Below are the records; give again exactly the line with "Click Create default line shape", the line with "Task: Click Evelyn's profile photo thumbnail", and each line that lies between them, and nothing besides.
[Input material — start]
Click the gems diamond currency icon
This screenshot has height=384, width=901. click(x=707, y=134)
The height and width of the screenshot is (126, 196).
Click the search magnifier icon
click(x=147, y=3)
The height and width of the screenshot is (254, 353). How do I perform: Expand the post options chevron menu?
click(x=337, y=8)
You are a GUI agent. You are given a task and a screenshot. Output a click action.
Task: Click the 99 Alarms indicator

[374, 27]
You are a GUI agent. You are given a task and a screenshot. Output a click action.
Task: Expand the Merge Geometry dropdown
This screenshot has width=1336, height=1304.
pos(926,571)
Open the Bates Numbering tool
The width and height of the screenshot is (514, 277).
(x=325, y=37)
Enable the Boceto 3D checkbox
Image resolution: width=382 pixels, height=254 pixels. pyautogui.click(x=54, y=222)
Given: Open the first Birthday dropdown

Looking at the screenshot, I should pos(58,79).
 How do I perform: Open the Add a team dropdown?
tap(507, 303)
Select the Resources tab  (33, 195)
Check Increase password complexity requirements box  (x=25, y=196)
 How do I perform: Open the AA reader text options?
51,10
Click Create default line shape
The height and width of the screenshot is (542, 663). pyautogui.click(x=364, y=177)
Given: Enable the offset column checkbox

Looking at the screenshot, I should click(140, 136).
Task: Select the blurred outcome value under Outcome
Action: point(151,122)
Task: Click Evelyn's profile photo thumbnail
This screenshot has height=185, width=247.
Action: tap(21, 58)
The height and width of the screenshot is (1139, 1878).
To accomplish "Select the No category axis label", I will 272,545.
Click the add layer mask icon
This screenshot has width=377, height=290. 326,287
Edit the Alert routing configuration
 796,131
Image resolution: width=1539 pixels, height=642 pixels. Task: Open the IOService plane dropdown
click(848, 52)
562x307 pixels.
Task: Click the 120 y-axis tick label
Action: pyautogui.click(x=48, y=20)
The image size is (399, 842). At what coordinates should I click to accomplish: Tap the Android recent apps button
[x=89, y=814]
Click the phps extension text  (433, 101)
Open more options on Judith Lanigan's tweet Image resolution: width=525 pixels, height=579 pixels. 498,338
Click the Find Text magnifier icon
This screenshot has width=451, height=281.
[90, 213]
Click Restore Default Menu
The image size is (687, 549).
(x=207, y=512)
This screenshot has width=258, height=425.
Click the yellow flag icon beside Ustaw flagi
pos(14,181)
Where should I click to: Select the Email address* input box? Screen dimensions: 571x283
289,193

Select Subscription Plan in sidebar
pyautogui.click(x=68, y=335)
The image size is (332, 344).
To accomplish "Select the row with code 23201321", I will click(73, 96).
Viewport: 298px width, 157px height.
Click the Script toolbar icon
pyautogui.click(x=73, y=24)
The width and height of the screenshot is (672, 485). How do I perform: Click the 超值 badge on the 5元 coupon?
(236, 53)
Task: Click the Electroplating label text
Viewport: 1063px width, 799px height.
[Input material — finish]
#### Response area:
Click Create default line shape
The height and width of the screenshot is (542, 663). pyautogui.click(x=364, y=177)
Given: Enable the offset column checkbox

Looking at the screenshot, I should click(140, 136).
Task: Select the blurred outcome value under Outcome
Action: point(151,122)
Task: Click Evelyn's profile photo thumbnail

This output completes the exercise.